With Bevan Rashford into his role of CEO for 20 years, the company is in a strong position and was able to bring Greer on board recently along with production manager David Pask, the company is looking to maximise its position in the market by bringing in the right people.
ActionLaser has partnered with a company based out of the United Kingdom which has been mutually beneficial for both.
“That company is able to service our filters throughout Europe, it improves our footprint across the continent, it means we now have the product, a service provider in the vicinity and a strong presence in the market,” Greer explained.
“We recently partnered with a Spanish company who will be supplying our MeltFilters to Europe,” Greer said.
“They have been able to go out and speak to our customers and get really positive feedback and having that close point of contact moving forward will be a massive benefit to us. They have already managed to generate over 40 leads for us.”
While ActionLaser is close to the Asian market, they will also have a partner in Japan who will be selling the filters and supporting them with the backup support.
“We have a partner in Japan who will be presenting at the expo in Japan later this year and we are excited to grow more and more in that market,” Greer explained.
“We are taking a different approach to each region; we have been in Europe throughout June and July, and we will go to Japan in October and then the United States later in the year and we will try to uncover the best way to approach each market.”
“We are taking it market by market, we have Europe up and running and I think the next step is Asia and then the United States after that but that is why these trips are so important,” he said.
It is not just new regions that ActionLaser is moving into, they are continuing to update its processes and making the customer experience far smoother.
“We have updated our website and created a new MeltFilter brand for plastic recycling to make sure as we go to more markets globally, the website reflects the quality of the product that we are sending to market,” Greer said.
“Even on our old website we were getting strong leads from across the globe, so we have updated it now and we hope to see that grow even further,” he said.
Automation is the next step for the company as it looks to find ways to improve the quantity of filters it can send to market as Pask explains.
“At the moment we have to babysit the machines as they work, we have to have them manned for the eight hours we are here,” he said.

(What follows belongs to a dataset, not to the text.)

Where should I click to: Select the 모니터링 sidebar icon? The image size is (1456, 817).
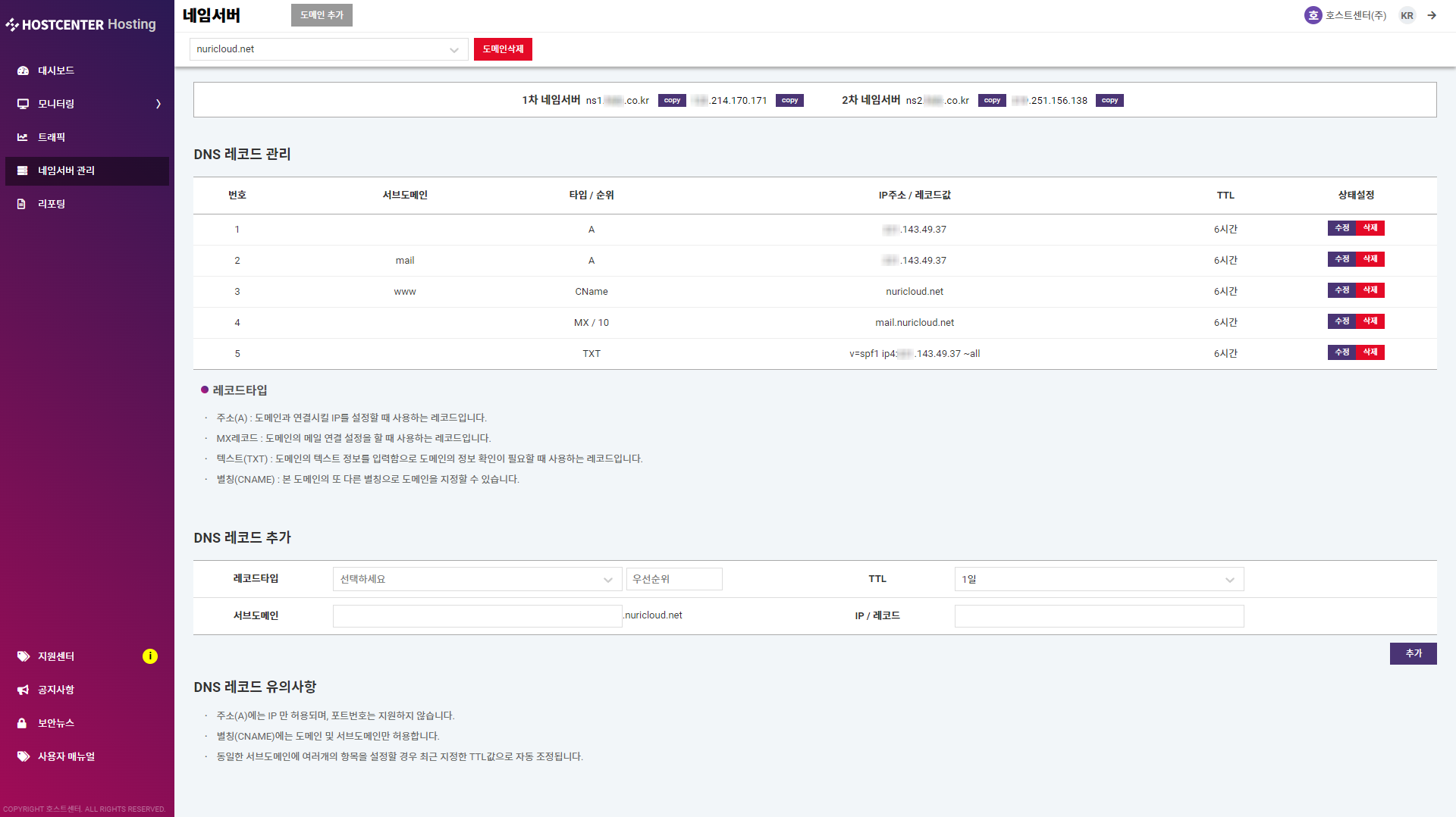pos(21,104)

“By automating that process we can change pour output from eight hours to 24 hours of working time and that will be a game changer.”
“We can then re-deploy those workers out into other areas and that will improve our output even further, it is an exciting prospect,” he explained.
The AMGC co-funded the project with ActionLaser, contributing $558,500 while Industry matched it with $741,500.
AMGC co-funds industry projects to commercialise innovation. In this way, approved industry projects demonstrate how, and the techniques, Australian manufacturing can become more globally competitive.
AMGC projects are expected to add 4288 jobs in Australian manufacturing and has committed $137.2 million currently with an expectation that it will yield a return of $1.62 billion in estimated revenue.
AMGC recently announced the Advanced Manufacturing Ecosystem Fund of $7.5 million in which it seeks to build the advanced manufacturing ecosystem in the Northern Territory. The fund aims to grow advanced capabilities and increase investment in and output of advanced manufacturing activity in the Northern Territory and grow jobs.
Tyson Bowen from AMGC explained what the goal for AMGC is when it partners with companies like ActionLaser.
“We look for hidden gems like ActionLaser and the goal is to give them the ability to commercialise and grow, with the aim to lift other company’s along with them,” he said.
“A rising tide lifts many boats.”
“It is about building partnerships between company’s and giving them the ability to grow and that is what we have seen with ActionLaser, they have developed this and now they can compete on a global market.”